In the case of United States v. Virginia, Justice Ginsberg exemplary provided that,
“Neither federal nor state government acts compatibly with equal protection when
a law or official policy denies to women, simply because they are women, full
citizenship stature-equal opportunity to aspire, achieve, participate in and
contribute to society based on their individual talents and capacities.” It is very
notable that in the course of her career, Justice Ginsburg remained strong of her
principles and morals despite the numerous setbacks and hindrances she
encountered. These cases are emolument of her passion to serve the people and to
fight against any form of discrimination, inequality and injustices. Justice Ginsburg
is an inspiration to many including me for her principles set a great standard that
aspiring lawyers and practicing lawyers must uphold in the pursuit of justice.
PART 2: RESEARCH
It is a well-founded principle that a competent, independent and impartial judiciary
is essential for the courts to fulfill their role in upholding the Constitution and the
rule of law. The judiciary is imbued with public interest and confidence which
presupposes that judges must respect and honor the judicial office as a public trust
and service to enhance and maintain confidence with the judicial system. In the
words of Holmes, “If a man goes into law it pays to be a master of it, and to be a
master of it means to look straight through all the dramatic incidents and to discern
the true basis for prophecy. Therefore, it is well to have an accurate notion of what
you mean by law, by a right, by a duty, by malice, intent, and negligence, by
ownership, by possession, and so forth.” In this regard, Holmes is expressing that
in the process of judicial decision-making, a judge must endeavor diligently to
ascertain the facts and the applicable law unswayed by partisan or personal
interests, public opinion or fear of criticism. One must render a just and impartial
decision, in a manner that is free from any suspicion as to its fairness and
impartiality, as well as the judge’s integrity.

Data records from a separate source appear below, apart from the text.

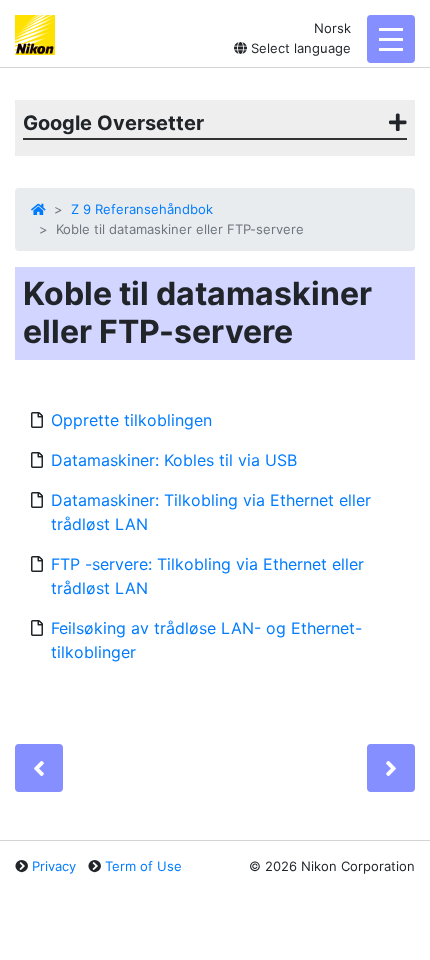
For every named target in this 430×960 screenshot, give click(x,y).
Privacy (54, 866)
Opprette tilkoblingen (131, 420)
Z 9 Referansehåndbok (142, 209)
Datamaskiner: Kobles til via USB (174, 460)
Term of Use (143, 866)
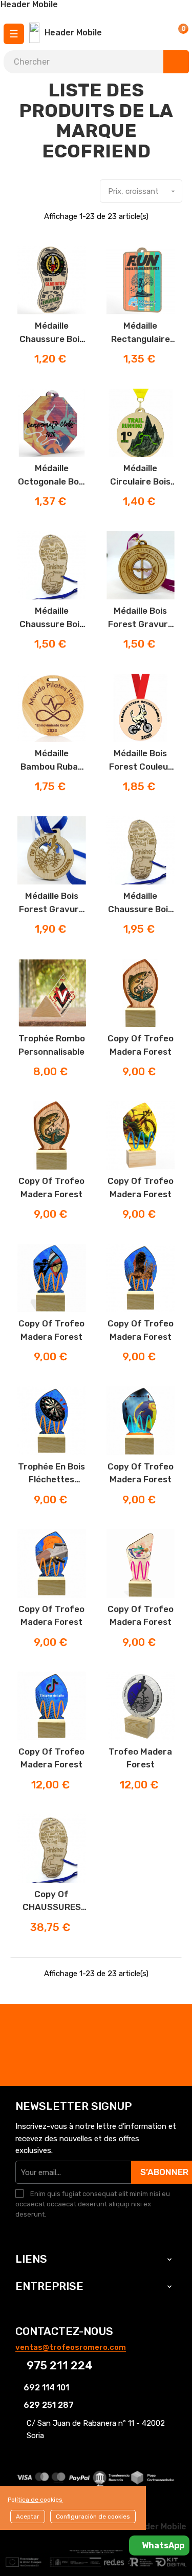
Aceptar (27, 2516)
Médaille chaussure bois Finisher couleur (51, 333)
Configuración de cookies (93, 2516)
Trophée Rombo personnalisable (51, 1045)
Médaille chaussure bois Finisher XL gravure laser (140, 903)
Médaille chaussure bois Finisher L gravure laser (51, 618)
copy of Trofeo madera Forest (141, 1045)
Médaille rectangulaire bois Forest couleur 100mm (140, 333)
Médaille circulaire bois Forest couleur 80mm (140, 475)
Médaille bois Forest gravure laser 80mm (140, 618)
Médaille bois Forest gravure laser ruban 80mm (51, 903)
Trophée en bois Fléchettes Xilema (51, 1473)
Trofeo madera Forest (140, 1758)
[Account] (152, 33)
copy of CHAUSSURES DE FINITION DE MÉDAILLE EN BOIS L (51, 1901)
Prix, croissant (142, 191)
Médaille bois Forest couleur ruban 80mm (140, 760)
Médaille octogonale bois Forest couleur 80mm (52, 475)
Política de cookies (35, 2499)
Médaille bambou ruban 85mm (51, 760)
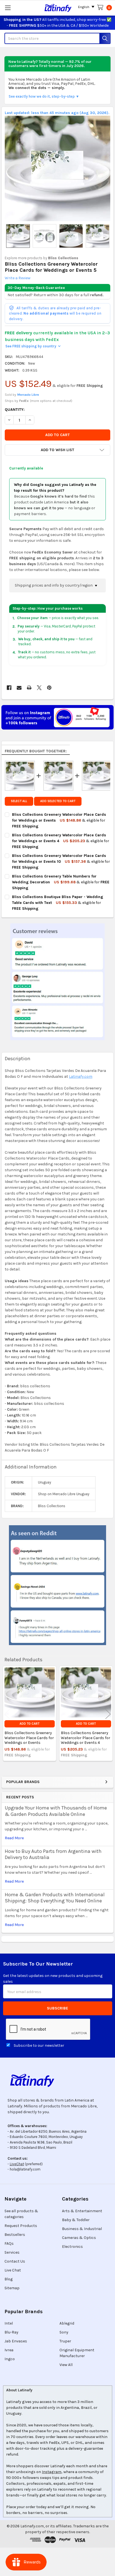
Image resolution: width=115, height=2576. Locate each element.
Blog (8, 2279)
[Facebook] (9, 687)
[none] (58, 168)
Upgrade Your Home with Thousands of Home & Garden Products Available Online (56, 1811)
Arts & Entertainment (82, 2211)
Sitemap (12, 2288)
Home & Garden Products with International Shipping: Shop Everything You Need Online (55, 1898)
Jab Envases (15, 2341)
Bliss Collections (63, 258)
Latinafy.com (80, 1076)
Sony (63, 2332)
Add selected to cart (57, 801)
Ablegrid (66, 2323)
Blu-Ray (11, 2332)
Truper (65, 2341)
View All (66, 2364)
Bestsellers (14, 2234)
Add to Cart (29, 1723)
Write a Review (17, 278)
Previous (7, 1713)
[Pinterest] (49, 687)
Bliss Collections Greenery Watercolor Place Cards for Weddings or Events (29, 1737)
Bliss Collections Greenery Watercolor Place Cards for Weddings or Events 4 (85, 1737)
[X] (39, 687)
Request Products (20, 2225)
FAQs (9, 2243)
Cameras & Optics (79, 2237)
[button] (57, 450)
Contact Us (14, 2261)
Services (12, 2252)
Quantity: (15, 409)
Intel (8, 2323)
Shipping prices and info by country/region (54, 585)
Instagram (51, 2471)
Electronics (72, 2246)
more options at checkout (51, 401)
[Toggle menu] (7, 7)
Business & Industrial (82, 2228)
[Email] (19, 687)
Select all (19, 801)
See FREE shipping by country (32, 346)
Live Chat (12, 2270)
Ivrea (8, 2350)
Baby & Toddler (76, 2219)
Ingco (9, 2359)
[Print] (29, 687)
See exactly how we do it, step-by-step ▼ (44, 96)
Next (108, 1713)
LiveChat (17, 2164)
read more (14, 1838)
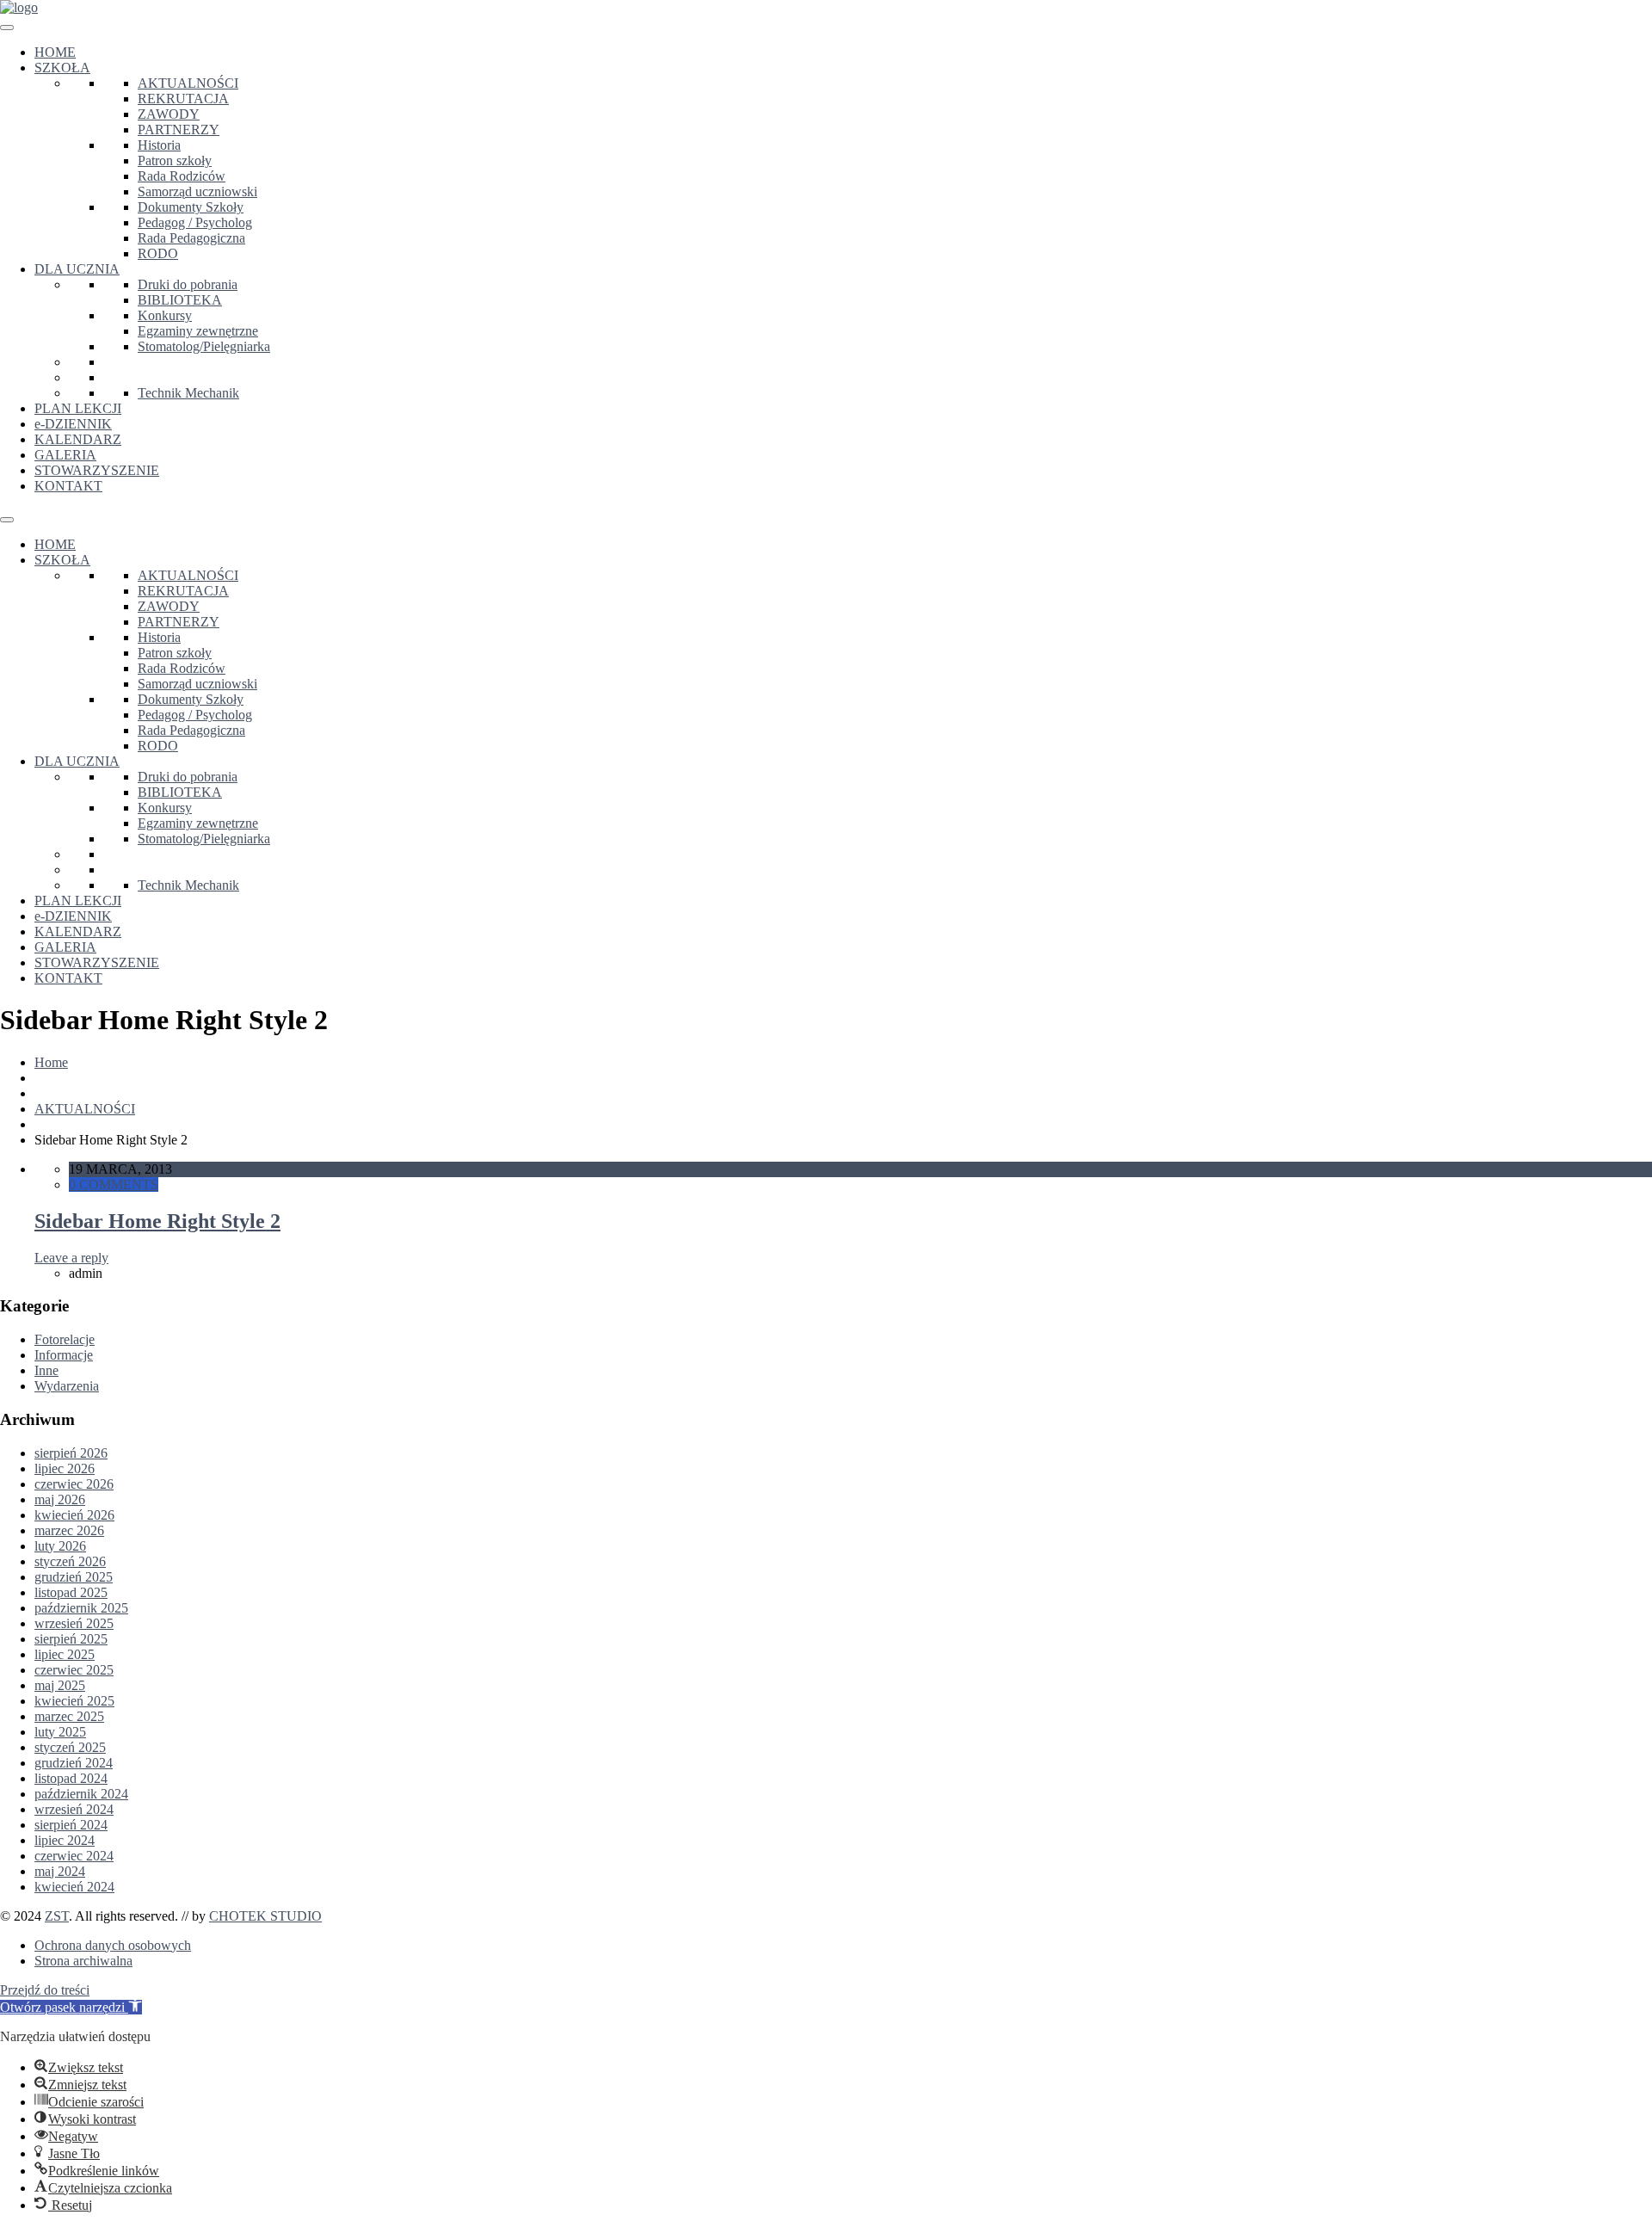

Judicial decision-making in the society is of prime importance as it is an


embodiment of competence, integrity and independence. The public confidence in
the integrity and impartiality of the judiciary must be promoted at upheld at all
times. The confidence of the people in the judicial system is founded not only on
the wide magnitude of legal knowledge and the diligence of the members of the
bench, but also on the highest standard of integrity and moral uprightness they are
expected to possess. In the performance of judicial decision-making, it is
incumbent upon the judges to carry out their judicial duties without favor, bias, or
prejudice. Any form of impropriety or partiality in all judicial activities must be
prohibited. It applies not only to the decision in itself but also as to the process by
which the decision is made.

In the Philippine legal system, judicial decision-making is paramount for the


reason that it is a cornerstone of the entire justice system. The duty of the judges
involve ascertaining the law in the case before the bench and to apply the law
which is applicable in the facts and circumstances of the said case. Judicial
decision-making necessitates the comprehensive and extensive legal knowledge of
both the common and statutory law, as well as the ability of the judge to determine
the applicable rule of law in rendering a judgement to a case before it. Moreover, it
is important to note that in a legal system that regards precedents as part of
substantive law, the judicial decisions must be just, fair and based on the rule of
law. Judicial decisions are significant as it is one that establishes a legal rule or
principle that is employed to resolve future cases.